Material to process =>

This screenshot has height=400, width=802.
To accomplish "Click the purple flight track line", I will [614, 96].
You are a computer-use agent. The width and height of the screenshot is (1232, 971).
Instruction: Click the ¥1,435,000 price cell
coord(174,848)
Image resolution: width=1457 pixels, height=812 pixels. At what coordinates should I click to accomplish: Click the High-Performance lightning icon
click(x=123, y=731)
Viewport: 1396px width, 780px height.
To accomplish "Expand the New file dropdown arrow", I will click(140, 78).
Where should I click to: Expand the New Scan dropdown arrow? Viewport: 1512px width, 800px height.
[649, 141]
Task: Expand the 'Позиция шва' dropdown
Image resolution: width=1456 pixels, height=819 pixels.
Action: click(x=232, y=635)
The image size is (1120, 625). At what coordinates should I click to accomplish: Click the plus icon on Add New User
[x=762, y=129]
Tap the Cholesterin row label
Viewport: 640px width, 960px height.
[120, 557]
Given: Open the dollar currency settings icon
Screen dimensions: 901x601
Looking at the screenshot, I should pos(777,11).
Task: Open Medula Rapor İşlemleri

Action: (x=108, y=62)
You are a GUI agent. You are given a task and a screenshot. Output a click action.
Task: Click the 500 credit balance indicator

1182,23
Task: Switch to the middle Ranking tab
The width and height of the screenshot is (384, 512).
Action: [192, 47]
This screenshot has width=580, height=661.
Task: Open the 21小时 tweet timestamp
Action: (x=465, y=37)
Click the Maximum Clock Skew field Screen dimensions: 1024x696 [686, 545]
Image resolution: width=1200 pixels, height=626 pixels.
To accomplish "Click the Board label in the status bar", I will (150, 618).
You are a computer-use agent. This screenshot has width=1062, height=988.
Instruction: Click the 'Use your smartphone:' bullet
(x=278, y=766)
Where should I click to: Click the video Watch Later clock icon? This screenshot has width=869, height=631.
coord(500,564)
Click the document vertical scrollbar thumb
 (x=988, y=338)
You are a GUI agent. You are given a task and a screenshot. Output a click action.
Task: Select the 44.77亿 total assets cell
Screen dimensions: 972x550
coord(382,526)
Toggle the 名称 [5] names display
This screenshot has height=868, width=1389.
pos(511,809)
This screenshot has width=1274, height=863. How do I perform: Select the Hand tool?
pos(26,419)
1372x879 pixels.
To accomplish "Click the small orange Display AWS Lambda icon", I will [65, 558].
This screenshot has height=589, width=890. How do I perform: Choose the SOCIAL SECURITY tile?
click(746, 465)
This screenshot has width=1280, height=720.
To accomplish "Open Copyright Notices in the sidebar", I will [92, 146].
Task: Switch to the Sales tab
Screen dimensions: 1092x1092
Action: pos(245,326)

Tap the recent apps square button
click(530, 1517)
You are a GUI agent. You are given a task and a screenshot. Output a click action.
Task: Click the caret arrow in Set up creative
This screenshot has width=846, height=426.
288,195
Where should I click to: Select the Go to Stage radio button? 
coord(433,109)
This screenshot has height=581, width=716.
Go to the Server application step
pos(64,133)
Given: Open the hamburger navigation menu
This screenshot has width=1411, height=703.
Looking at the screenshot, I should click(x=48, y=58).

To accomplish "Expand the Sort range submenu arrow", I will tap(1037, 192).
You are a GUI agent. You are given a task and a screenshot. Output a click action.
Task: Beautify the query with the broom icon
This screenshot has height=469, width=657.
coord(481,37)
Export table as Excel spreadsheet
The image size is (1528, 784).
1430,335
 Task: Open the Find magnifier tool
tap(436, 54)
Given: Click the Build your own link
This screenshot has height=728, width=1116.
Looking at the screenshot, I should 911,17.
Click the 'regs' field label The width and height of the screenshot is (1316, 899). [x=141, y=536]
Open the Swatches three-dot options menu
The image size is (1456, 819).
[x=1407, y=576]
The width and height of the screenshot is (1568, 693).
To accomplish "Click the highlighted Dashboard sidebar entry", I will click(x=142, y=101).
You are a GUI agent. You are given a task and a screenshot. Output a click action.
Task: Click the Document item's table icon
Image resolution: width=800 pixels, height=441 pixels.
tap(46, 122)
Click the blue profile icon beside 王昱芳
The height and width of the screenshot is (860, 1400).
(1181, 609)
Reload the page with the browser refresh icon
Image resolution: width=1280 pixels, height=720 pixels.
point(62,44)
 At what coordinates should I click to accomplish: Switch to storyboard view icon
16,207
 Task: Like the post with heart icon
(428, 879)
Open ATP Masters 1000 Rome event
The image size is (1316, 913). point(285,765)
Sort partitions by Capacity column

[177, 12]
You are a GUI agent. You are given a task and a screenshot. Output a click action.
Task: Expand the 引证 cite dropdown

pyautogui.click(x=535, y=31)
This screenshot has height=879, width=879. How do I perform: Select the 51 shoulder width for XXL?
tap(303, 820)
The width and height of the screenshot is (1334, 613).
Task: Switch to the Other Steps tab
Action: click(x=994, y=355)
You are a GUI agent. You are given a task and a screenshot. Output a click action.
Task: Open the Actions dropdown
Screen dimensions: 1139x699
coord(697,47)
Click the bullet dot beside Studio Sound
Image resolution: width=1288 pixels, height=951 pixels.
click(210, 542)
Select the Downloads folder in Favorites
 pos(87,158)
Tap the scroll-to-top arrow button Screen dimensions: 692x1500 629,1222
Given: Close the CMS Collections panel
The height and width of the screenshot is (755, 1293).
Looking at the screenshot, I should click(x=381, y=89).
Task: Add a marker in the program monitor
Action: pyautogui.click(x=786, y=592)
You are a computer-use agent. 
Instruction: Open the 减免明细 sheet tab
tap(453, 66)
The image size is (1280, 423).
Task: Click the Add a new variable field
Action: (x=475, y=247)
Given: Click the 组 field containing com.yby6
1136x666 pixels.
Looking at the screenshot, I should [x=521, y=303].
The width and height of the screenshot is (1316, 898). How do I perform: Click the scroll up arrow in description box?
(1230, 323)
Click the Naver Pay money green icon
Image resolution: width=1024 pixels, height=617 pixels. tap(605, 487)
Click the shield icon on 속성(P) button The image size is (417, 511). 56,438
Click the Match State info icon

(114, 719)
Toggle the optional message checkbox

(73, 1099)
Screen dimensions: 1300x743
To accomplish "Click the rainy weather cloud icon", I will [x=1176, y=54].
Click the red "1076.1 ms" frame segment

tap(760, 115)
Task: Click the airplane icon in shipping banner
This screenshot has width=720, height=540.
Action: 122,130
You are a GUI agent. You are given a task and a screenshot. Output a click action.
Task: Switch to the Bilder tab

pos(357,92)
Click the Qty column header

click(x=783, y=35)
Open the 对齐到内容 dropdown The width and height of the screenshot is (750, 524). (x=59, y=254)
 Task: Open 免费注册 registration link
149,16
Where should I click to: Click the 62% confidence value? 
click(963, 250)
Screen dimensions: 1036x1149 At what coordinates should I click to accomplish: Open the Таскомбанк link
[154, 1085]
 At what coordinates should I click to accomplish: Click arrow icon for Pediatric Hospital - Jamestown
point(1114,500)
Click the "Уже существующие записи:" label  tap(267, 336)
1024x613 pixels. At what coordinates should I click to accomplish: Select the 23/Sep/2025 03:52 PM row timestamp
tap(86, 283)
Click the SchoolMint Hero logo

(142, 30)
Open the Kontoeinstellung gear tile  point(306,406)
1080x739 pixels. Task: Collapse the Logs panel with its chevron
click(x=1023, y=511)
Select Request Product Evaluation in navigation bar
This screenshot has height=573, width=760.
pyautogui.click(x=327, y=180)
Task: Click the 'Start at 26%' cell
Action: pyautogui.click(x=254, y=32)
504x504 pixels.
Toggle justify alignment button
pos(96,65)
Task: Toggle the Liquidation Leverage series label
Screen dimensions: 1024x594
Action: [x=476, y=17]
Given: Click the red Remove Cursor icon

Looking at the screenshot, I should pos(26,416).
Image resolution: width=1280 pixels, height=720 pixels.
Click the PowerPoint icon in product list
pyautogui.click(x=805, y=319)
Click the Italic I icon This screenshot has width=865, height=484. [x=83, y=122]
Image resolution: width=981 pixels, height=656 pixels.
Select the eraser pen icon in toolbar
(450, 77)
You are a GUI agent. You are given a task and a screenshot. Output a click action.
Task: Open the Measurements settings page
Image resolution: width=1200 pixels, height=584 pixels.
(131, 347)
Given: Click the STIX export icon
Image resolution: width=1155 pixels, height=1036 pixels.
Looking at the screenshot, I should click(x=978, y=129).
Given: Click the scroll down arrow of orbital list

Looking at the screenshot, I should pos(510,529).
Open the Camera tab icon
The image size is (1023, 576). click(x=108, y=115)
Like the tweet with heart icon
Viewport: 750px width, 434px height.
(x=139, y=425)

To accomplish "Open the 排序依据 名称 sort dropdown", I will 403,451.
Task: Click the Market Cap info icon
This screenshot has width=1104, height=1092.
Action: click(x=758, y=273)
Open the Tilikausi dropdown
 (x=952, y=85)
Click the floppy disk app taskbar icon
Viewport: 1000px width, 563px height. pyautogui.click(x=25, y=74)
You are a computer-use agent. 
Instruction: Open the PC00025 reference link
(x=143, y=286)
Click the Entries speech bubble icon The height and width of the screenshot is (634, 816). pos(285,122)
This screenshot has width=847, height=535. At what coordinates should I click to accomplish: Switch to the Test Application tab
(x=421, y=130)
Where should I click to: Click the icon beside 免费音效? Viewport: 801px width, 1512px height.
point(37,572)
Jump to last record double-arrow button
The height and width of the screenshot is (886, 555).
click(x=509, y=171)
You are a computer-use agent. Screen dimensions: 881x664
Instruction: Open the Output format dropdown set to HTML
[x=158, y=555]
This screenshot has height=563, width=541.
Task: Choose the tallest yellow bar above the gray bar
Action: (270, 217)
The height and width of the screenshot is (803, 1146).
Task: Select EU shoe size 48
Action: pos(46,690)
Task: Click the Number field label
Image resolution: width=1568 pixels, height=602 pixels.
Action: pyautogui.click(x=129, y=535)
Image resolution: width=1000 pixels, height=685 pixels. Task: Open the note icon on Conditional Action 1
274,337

What the task asks =>
Look for the word "computer". Copy out every line of the data that has it.

Answer for this exercise =>
You are a computer-use agent. The width and height of the screenshot is (1232, 971).
You are a computer-use agent. This screenshot has width=1062, height=988.
You are a computer-use agent. 
You are a computer-use agent. 
You are a computer-use agent. Screen dimensions: 881x664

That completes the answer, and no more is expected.